### Excerto para leitura
Tal como há histórias
que não esquecemos, há caras que não olvidamos.
Esta, vi-a durante
alguns minutos e não bem de frente, algures em 1997 ou 1998. No decurso daquele
episódio. Nunca mais a vi até hoje e, de imediato, a reconheci, bem como me
relembrei uma vez mais da história, que já a tenho contado.
Esta sentado no
comboio, a caminho de Lisboa. Na estação do Cacém, apercebo-me de uma troca de
palavras entre o revisor e um passageiro. Era quase que uma conversa de surdos,
que o passageiro só falava francês. Mas o tema era conhecido de muitos dos que
ali estavam, aliás, conversa estafada: não tinha bilhete, afirmava o revisor.
A dado passo, o
funcionário da CP, que já tinha levantado e bem o tom de voz e passado a
vocabulário pouco cortês, agarrou por um braço o seu interlocutor e saiu com
ele da composição. Percebia-se que o levava para o chefe da estação, que
chamaria a polícia, etc. etc..
Os detalhes da
conversa não os percebi, que o passageiro, negro retinto, quase azul, falava
baixo e pausadamente, mas o certo era não haver por perto quem falasse francês,
pelo que desci e segui o par, não gostando nem um pouco do que ia ouvindo da
boca do revisor nem da forma como tratava aquele em que agarrava firmemente.
Quando entrei na
estação já eles estavam lá dentro, na zona do chefe. A porta estava aberta e
deixei-me ficar ali, na soleira, quase sendo atropelado pelo revisor quando
saiu de volta para o comboio que o esperava.
Entrei e servi de
intérprete.
O que se passava
era um conjunto de mal entendidos, que até tinha passe válido, mas não de
acordo com as regras em vigor. Mas, como o auto já tinha sido levantado, por
muito boa-vontade que o chefe da estação tivesse, nada podia fazer. E também
ele estava incomodado com o tratamento dado pelo revisor ao pacífico
passageiro.
Acabei por ir com
este ao gabinete de atendimento do utente, no Rossio, em Lisboa, para que a
situação se resolvesse e não fosse ele alvo de multa.

### Dados registados

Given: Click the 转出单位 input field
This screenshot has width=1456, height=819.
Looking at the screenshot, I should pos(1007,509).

--

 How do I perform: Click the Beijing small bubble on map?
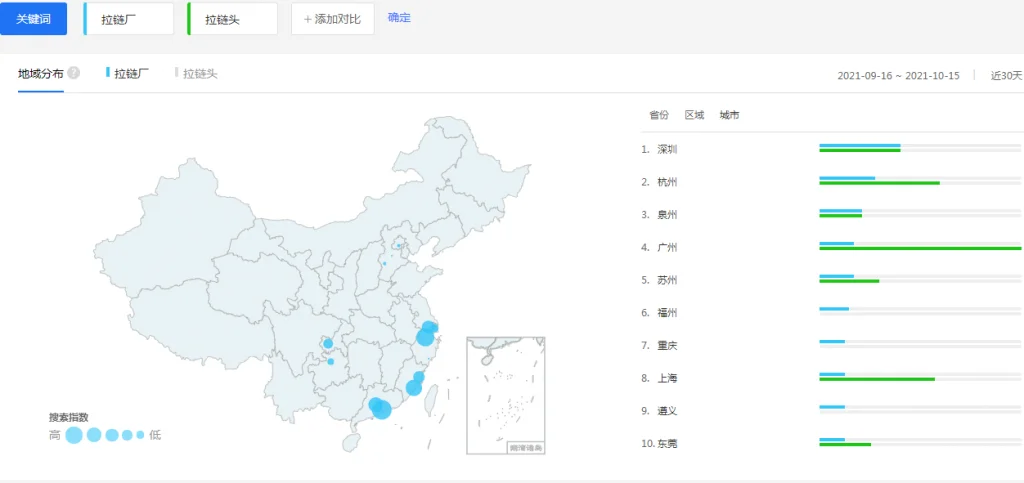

### Problema apresentado
Retome o relato do passageiro sem bilhete no comboio em Cacém e continue-o a partir da última frase apresentada.

### Resposta escrita
Pelo caminho,
soube que ele estava cá a trabalhar na construção do tabuleiro ferroviário da
ponte 25 de Abril e que, com toda aquela história, já tinha perdido meio dia de
trabalho, pelo menos.
Em chegados a
Lisboa, e já no tal gabinete, soubemos que o chefe da estação já para lá havia
telefonado a contar a situação. Quem nos atendeu falava fluentemente francês,
pelo que a minha presença deixava de ser necessária. Excepto…
Excepto que decidi
apresentar queixa do revisor, pela forma violenta como tinha tratado o
passageiro. E a minha reclamação, escrita, fora corroborada pelo telefonema do
chefe de estação, que havia dito que enviaria um relatório sobre o mesmo
assunto.
Vim a saber, algum
tempo depois, que o passageiro não fora multado. Da minha reclamação, nunca
obtive resposta. Mas também não mais vi o agressivo revisor a trabalhar na
linha de Sintra, que frequento diariamente. Até hoje.
Vi-o na estação do
Oriente, em Lisboa, embarcando num outro comboio. De imediato o reconheci,
mesmo passados todos estes anos e a brevidade do meu olhar sobre ele então.
Pela forma como o seu olhar agora passou por mim, não me reconheceu.
Espero,
sinceramente, que os passageiros das linhas onde tem trabalhado, não sofressem
o que aquele coitado passou.
Creio que nunca
nos esquecemos por completo das coisas. Apenas as temos arrumadas algures num
cantinho a que não acedemos até que um qualquer estímulo nos faz abrir a porta
do armário respectivo.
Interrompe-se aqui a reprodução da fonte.